PROBLEM REQUIREMENTS
Once you reach the line containing "[My account] (110, 44)" in the entries below, write out that line and each one after it down to the line containing "Go to Home (68, 133)", exactly and with nothing added.

-------------------------

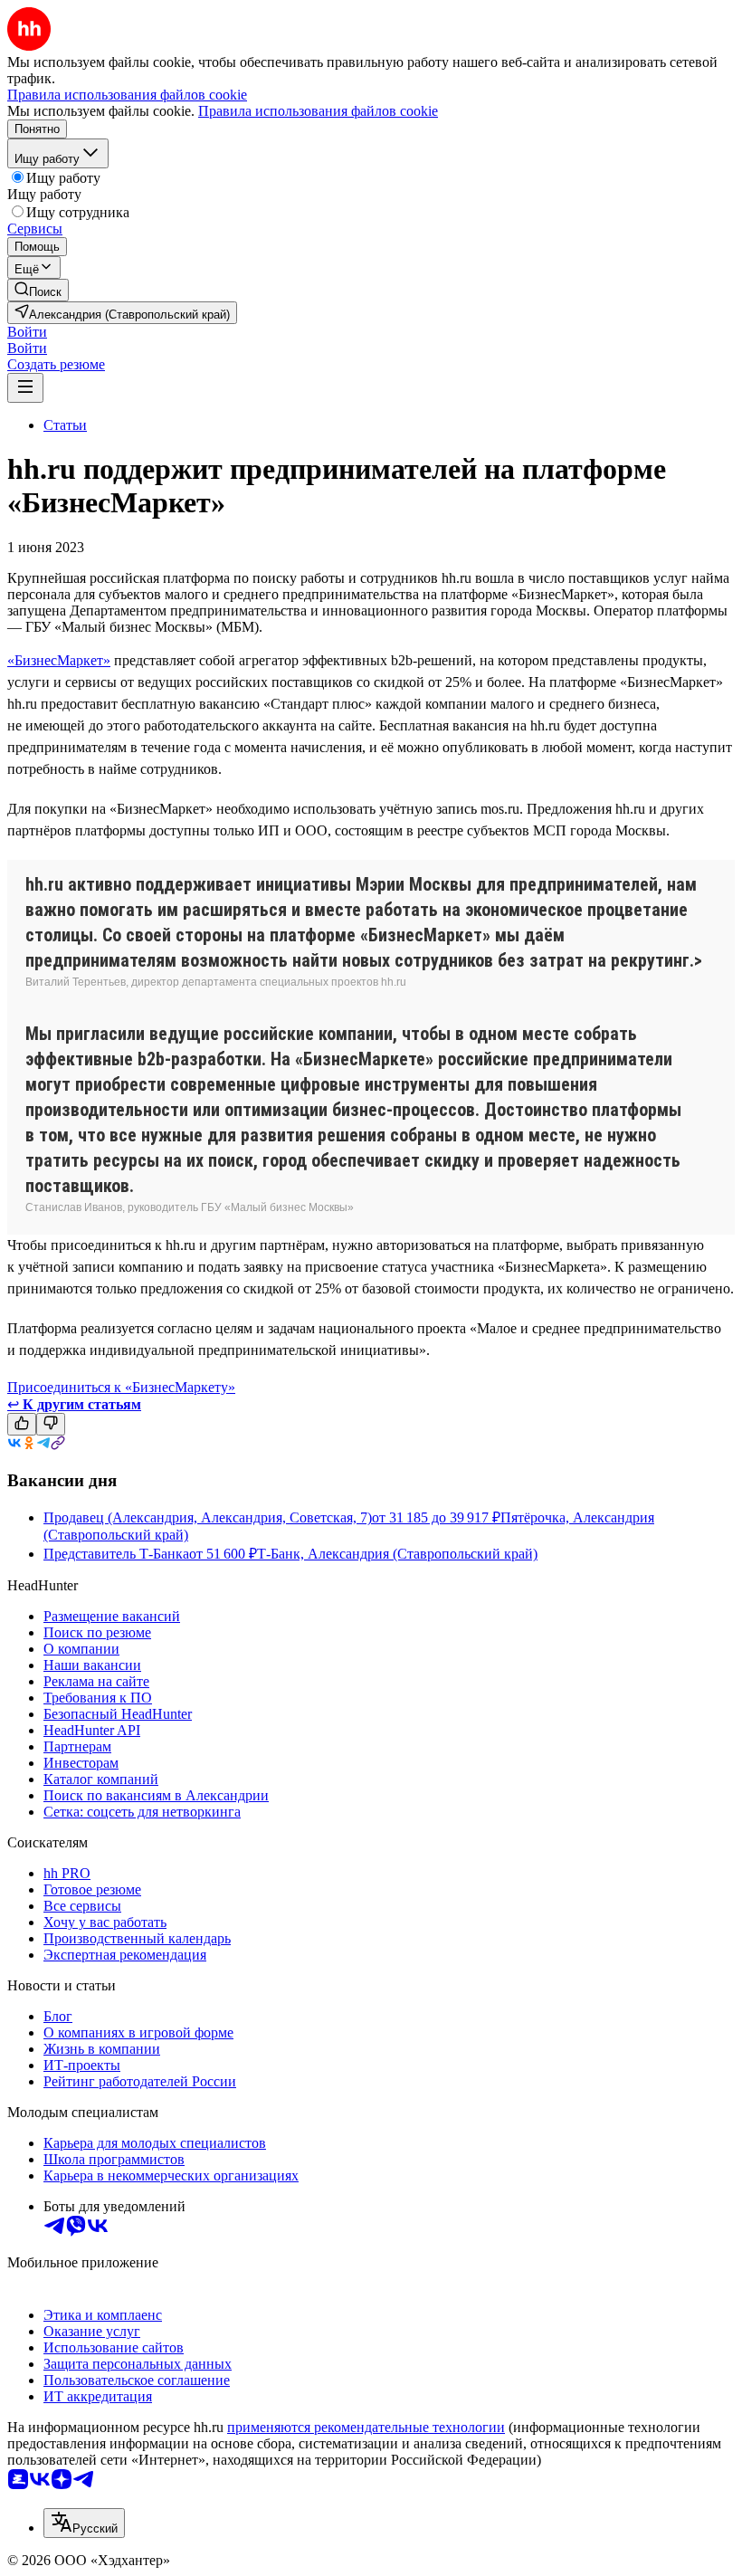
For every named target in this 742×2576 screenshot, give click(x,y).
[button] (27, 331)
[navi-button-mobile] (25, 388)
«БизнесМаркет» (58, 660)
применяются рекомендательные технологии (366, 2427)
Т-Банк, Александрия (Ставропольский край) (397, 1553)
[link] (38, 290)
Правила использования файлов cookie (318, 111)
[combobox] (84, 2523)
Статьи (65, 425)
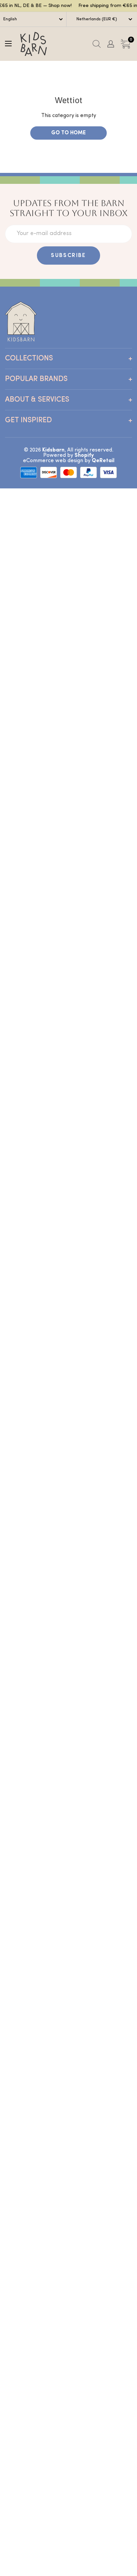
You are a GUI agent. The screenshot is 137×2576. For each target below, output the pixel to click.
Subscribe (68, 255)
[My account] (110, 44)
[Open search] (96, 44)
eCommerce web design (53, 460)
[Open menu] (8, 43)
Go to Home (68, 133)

-------------------------

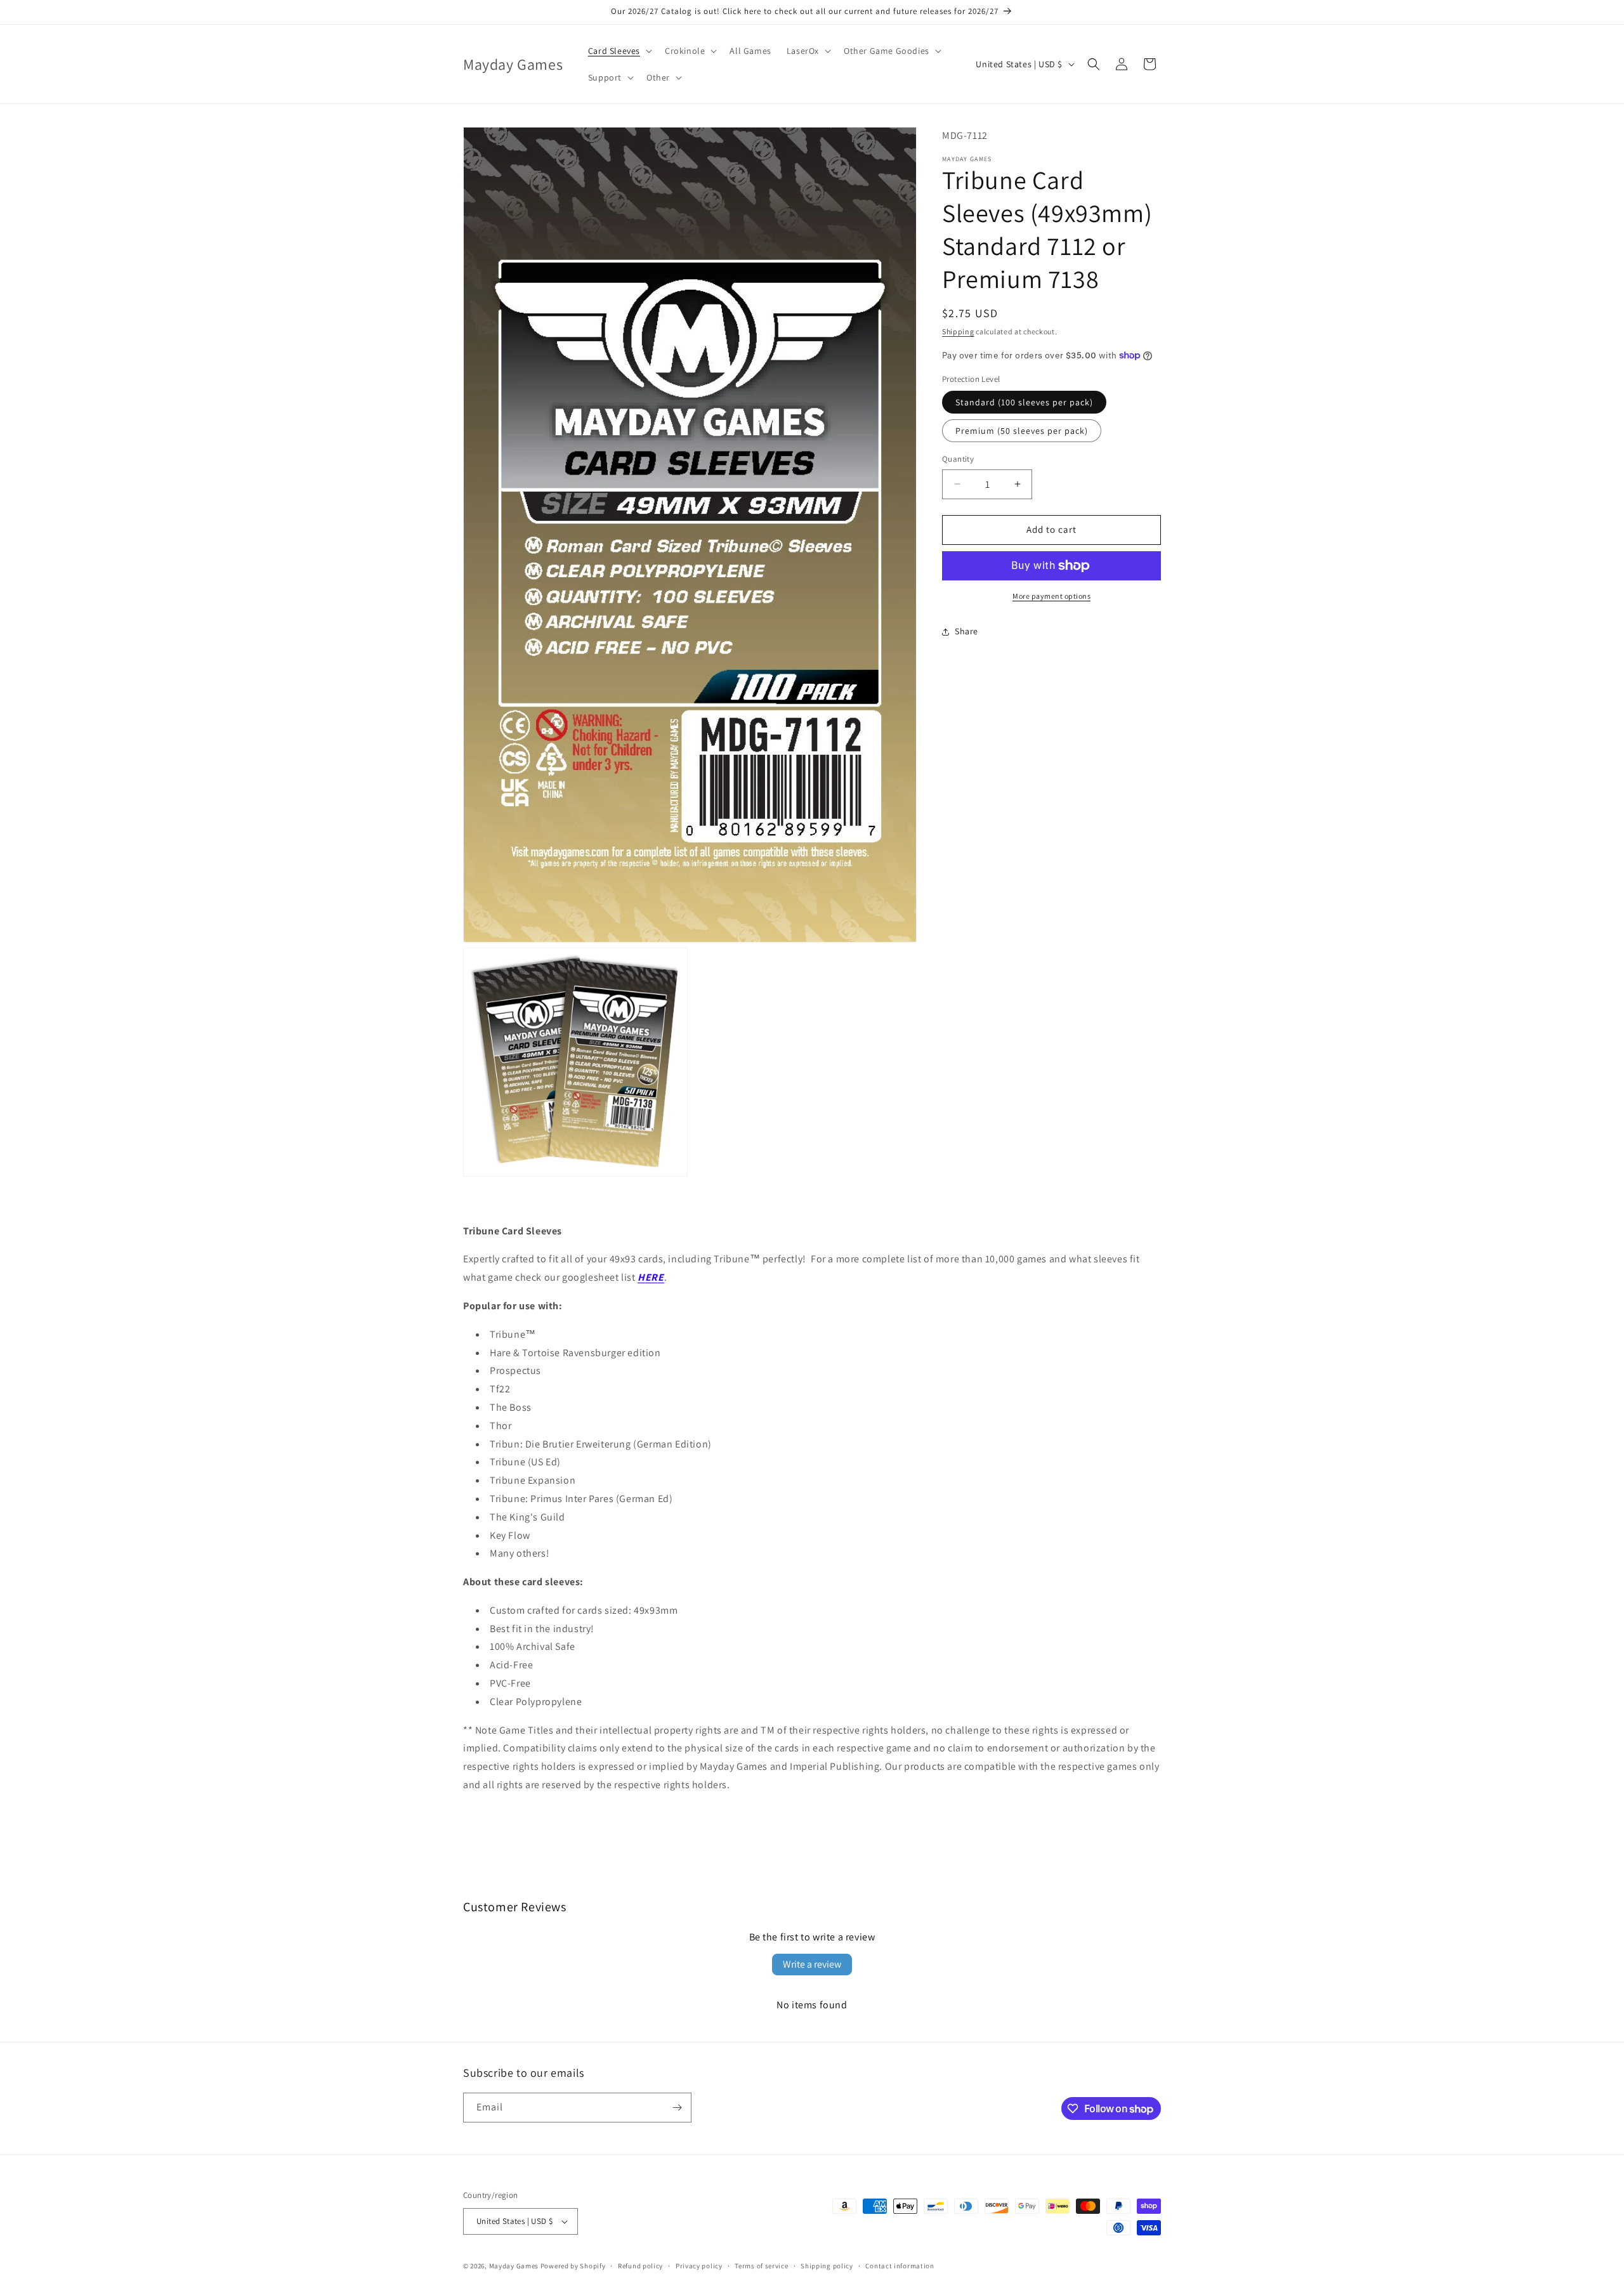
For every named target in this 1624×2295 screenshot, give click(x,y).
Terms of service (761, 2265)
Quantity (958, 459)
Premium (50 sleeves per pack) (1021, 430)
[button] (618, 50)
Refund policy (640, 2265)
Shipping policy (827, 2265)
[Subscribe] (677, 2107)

-------------------------

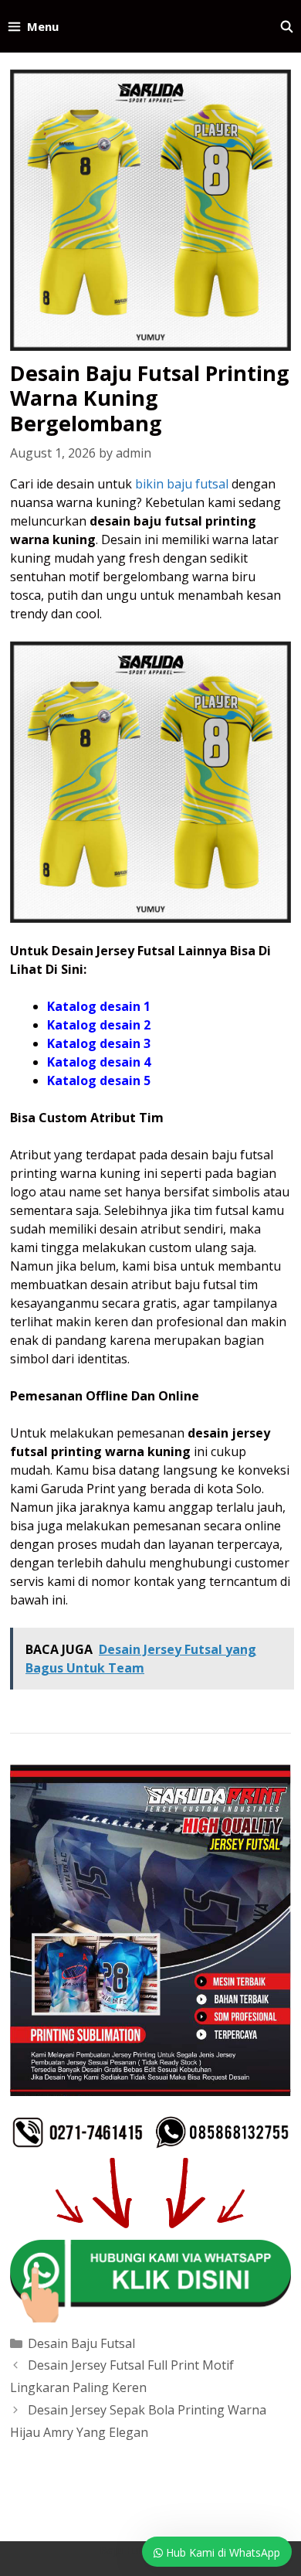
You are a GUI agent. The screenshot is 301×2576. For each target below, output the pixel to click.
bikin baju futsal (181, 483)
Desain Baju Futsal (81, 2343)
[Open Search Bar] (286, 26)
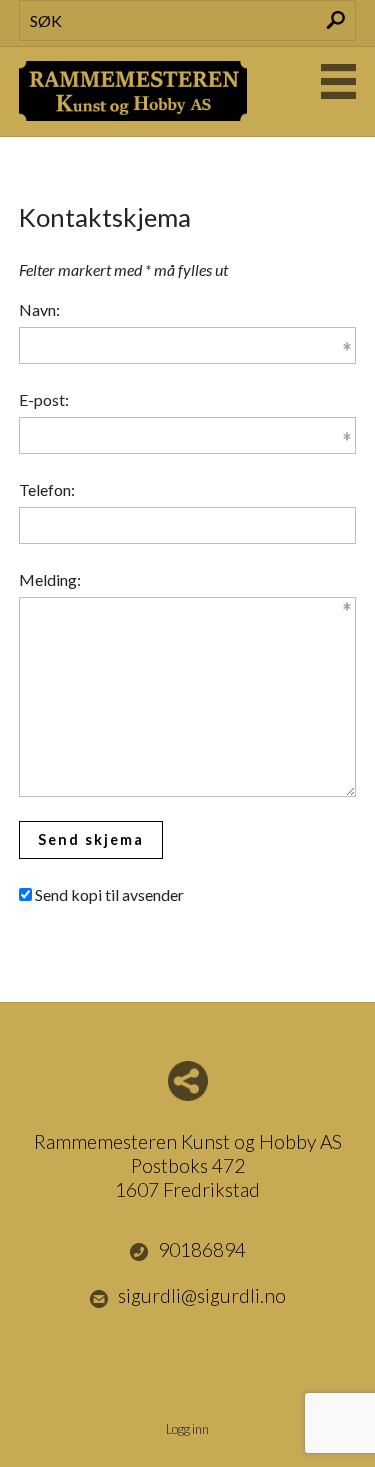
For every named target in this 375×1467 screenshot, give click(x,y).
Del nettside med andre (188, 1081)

-------------------------

WRITTEN ANSWER
[My account] (110, 44)
[Open search] (96, 44)
eCommerce web design (53, 460)
[Open menu] (8, 43)
Go to Home (68, 133)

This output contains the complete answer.